[AVAILABLE DATA]

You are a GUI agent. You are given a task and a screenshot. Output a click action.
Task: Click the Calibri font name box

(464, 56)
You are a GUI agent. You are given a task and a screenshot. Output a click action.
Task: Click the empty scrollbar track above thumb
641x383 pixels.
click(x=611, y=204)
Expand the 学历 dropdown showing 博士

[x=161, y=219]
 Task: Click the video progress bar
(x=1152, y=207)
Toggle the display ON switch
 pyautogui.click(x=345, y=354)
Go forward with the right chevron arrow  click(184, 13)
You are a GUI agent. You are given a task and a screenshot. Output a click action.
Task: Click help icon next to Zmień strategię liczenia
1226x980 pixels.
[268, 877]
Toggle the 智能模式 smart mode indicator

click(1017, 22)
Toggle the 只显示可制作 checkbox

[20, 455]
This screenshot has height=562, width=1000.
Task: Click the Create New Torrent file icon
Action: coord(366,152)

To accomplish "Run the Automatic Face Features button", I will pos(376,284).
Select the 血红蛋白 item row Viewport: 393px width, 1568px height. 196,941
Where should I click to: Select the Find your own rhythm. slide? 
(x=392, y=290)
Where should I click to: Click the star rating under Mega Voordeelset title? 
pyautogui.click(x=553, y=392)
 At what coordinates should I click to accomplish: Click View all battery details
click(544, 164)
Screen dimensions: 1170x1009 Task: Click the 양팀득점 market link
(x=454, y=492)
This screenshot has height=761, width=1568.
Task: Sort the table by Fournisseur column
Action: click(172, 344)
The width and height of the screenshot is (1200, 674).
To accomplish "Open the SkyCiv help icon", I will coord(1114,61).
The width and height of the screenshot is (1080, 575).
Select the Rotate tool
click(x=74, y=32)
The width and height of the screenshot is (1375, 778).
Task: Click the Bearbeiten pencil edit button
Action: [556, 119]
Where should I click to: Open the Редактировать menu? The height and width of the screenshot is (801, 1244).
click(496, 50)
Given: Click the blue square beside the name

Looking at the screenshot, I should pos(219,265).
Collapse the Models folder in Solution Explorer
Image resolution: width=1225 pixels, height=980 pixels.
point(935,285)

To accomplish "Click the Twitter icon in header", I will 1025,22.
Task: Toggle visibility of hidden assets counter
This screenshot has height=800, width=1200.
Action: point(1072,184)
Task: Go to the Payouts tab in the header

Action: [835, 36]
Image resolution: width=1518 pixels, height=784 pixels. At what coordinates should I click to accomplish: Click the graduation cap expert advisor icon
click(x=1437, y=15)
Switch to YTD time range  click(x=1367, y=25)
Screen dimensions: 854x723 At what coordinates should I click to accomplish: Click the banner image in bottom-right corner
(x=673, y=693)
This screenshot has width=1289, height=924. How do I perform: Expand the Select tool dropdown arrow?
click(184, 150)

[/AVAILABLE DATA]

== ACTION ITEM ==
The answer should be exactly the lines from the one that contains "This screenshot has height=800, width=1200." through the end of the entries, both ends included, and nothing besides.

== ANSWER SPACE ==
This screenshot has height=800, width=1200.
Action: point(1072,184)
Task: Go to the Payouts tab in the header

Action: [835, 36]
Image resolution: width=1518 pixels, height=784 pixels. At what coordinates should I click to accomplish: Click the graduation cap expert advisor icon
click(x=1437, y=15)
Switch to YTD time range  click(x=1367, y=25)
Screen dimensions: 854x723 At what coordinates should I click to accomplish: Click the banner image in bottom-right corner
(x=673, y=693)
This screenshot has width=1289, height=924. How do I perform: Expand the Select tool dropdown arrow?
click(184, 150)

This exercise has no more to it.